Gov's race is about
barbs and ads, not people
By Andy Brack
S.C. Statehouse Report
SEPT. 15, 2002 - - This year's South Carolina gubernatorial race
seems to be more of a campaign about political ads than a campaign
about ideas, policies or leadership.
It's gotten ridiculous. Just about anytime you read or hear news
reports about the race, one candidate or the other is complaining
about something in an ad. It's as if ads are driving the campaign,
not the candidates' desires for public service to help South Carolinians.
Leading up to the Republican primary in June, Republican Mark Sanford
aired an ad about Christian values that said, "South Carolina
needs a return to real, honest leadership in the governor's office."
Democratic Gov. Jim Hodges took it as a personal insult.
Then during the GOP runoff, Republican Lt. Gov. Bob Peeler ran
an ad that portrayed a soldier in underwear to highlight Sanford's
congressional record on cutting the military. Not only did Sanford
call foul, but his buddy, U.S. Senate candidate Lindsey Graham,
got so upset that he cut an ad calling for the end to negative ads
against Republicans. Peeler's ad campaign backfired and he lost,
but a lot of Republicans stayed miffed at Graham for sticking his
nose in the governor's race.
After the primary came Hodges' immediate barrage of advertising
that highlighted Sanford's record. Again, Sanford complained vociferously
that the ads were negative, although many observers agreed ads about
a politician's record were fair game.
When Sanford returned to the air last month, the tables turned:
Hodges started complaining that Sanford was distorting his record
This week, the advertising brouhaha got kicked up another notch.

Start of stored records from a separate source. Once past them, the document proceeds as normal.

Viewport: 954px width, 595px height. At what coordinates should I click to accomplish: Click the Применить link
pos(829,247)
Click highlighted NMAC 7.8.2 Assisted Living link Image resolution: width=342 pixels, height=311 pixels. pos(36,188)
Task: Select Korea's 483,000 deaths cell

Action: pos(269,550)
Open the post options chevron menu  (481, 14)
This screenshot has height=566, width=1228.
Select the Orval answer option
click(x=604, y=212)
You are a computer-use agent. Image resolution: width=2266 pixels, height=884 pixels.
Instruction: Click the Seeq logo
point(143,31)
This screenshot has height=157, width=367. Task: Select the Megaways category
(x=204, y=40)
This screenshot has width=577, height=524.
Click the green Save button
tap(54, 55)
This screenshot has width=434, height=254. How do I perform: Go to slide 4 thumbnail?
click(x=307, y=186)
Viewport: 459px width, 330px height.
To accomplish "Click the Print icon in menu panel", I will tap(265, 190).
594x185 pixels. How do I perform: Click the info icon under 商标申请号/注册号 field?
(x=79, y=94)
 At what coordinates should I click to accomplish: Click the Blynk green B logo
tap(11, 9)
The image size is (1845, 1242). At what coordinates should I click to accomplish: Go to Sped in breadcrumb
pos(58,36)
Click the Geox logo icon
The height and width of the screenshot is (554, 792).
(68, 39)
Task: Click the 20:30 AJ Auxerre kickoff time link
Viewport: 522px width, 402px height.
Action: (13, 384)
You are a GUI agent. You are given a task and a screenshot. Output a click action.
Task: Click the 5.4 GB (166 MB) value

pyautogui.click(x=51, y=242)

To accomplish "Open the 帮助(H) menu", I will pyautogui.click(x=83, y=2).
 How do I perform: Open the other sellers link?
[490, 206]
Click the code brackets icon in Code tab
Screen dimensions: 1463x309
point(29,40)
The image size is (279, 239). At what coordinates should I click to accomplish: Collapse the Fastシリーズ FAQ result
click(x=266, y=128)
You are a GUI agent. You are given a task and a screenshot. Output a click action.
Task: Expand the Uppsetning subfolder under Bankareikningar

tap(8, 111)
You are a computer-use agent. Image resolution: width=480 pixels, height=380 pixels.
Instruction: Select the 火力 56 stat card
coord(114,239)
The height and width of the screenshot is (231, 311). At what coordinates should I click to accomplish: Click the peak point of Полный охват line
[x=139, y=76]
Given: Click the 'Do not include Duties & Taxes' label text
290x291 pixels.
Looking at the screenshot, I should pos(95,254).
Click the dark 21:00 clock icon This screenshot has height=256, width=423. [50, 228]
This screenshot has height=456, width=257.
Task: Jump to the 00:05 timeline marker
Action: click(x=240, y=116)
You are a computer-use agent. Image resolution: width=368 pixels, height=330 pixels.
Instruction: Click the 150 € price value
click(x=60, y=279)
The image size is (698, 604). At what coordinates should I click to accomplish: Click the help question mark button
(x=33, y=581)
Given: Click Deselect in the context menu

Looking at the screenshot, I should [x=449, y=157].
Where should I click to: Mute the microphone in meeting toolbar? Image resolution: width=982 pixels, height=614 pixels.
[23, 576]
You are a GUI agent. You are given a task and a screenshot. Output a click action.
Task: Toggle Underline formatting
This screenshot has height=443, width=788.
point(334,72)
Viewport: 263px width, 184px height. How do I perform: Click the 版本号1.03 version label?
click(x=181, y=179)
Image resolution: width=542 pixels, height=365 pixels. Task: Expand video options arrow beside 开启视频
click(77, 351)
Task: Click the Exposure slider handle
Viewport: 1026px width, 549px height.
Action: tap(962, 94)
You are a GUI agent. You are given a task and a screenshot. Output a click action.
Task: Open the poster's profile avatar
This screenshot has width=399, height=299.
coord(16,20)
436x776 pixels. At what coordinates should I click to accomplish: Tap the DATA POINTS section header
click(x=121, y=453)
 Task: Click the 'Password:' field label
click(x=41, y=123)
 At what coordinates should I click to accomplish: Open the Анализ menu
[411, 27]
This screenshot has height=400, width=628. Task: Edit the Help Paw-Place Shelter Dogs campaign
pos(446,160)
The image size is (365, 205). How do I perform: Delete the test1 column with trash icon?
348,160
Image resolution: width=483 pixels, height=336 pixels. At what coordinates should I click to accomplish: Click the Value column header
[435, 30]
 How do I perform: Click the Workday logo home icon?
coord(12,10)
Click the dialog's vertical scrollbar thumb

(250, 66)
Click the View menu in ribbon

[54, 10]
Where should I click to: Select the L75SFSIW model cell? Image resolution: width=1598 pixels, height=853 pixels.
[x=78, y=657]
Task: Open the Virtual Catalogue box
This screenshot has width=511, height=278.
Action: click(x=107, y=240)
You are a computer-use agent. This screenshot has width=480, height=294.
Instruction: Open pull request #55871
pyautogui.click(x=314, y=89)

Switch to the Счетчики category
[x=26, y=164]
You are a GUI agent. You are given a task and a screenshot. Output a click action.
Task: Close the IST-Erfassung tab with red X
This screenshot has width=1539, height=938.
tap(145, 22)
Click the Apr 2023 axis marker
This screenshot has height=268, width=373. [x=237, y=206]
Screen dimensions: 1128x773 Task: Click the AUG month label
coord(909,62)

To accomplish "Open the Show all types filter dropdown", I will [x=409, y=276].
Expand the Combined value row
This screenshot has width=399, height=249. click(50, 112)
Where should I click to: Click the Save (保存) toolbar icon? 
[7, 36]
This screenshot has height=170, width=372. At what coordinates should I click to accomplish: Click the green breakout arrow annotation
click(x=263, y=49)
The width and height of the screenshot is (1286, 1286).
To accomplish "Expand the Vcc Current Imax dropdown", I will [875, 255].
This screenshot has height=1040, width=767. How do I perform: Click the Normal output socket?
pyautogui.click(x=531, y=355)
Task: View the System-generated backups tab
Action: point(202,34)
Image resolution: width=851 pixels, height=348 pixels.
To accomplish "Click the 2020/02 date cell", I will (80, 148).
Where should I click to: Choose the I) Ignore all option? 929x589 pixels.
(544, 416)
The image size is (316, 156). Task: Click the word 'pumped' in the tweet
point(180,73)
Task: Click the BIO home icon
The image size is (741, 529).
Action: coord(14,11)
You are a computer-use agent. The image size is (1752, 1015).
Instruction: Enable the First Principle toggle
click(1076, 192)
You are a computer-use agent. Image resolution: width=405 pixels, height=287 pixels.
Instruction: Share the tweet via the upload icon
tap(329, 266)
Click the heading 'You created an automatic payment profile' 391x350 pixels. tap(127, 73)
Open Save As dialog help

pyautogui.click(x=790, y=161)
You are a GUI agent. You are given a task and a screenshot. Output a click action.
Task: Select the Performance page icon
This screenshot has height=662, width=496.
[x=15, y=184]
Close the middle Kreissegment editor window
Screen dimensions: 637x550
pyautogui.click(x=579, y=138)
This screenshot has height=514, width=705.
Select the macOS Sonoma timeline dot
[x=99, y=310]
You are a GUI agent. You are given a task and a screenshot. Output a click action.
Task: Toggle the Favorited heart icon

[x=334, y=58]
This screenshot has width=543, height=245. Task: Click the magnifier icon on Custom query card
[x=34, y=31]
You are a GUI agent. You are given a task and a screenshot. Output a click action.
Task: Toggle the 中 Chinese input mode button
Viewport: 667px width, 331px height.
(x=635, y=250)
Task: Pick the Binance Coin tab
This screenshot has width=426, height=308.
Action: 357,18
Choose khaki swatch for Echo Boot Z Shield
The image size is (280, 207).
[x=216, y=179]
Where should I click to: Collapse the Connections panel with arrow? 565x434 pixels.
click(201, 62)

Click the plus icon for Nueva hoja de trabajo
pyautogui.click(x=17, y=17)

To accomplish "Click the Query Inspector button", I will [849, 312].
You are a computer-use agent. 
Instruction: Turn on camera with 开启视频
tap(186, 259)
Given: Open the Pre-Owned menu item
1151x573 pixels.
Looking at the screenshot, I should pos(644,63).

First came a report by the Spartanburg Herald-Journal that a Hodges
campaign aide participated in the production of a third-party ad
in the Republican primary. Sanford called for an investigation and
for Hodges to fire the aide, who said he did nothing wrong.
Then Tuesday during the first real debate between candidates in
Rock Hill, Hodges demanded a "no-whining pledge." Sanford
upped the ante with a call for a "no-lying pledge."
Whew! There's just over seven weeks until election day. The ranting
over campaign ads isn't going to get any better. Both sides seem
committed to griping about the other. But more importantly, complaints
about ads are the kind of easy-to-understand conflict that is simple
for the media to report.
Three things need to happen to help refocus politics. First, Hodges
and Sanford need to lighten up with the rhetoric over the ads. They
should realize neither is going to stop using televised advertising.
Why? Because it works. They know it's the best way to reach voters
with specific, targeted messages.
Next, the media should focus more on campaign issues, dig a little
and explain what candidates really mean and stand for. Instead of
doing simple stories about the political horserace, they should
do more socially responsible reporting.
An example is a special project by WYFF TV in Greenville. Through
a special grant, the station is analyzing claims made in candidate
advertisements. News director Andy Still says the station's "Truth
Checks" are popular with listeners who are hungry for in-depth
coverage. "They want new relevant information to help them
make their decisions," he said.
Finally, voters need to exercise their brains and be more than
passive listeners to the messages candidates want them to hear.
They should use the Internet and other research tools to learn more
about candidates running for office.
An informed electorate makes a stronger America. Over the next
seven weeks, spend a little more time to look beyond the ads so
you can make the best choice for the state.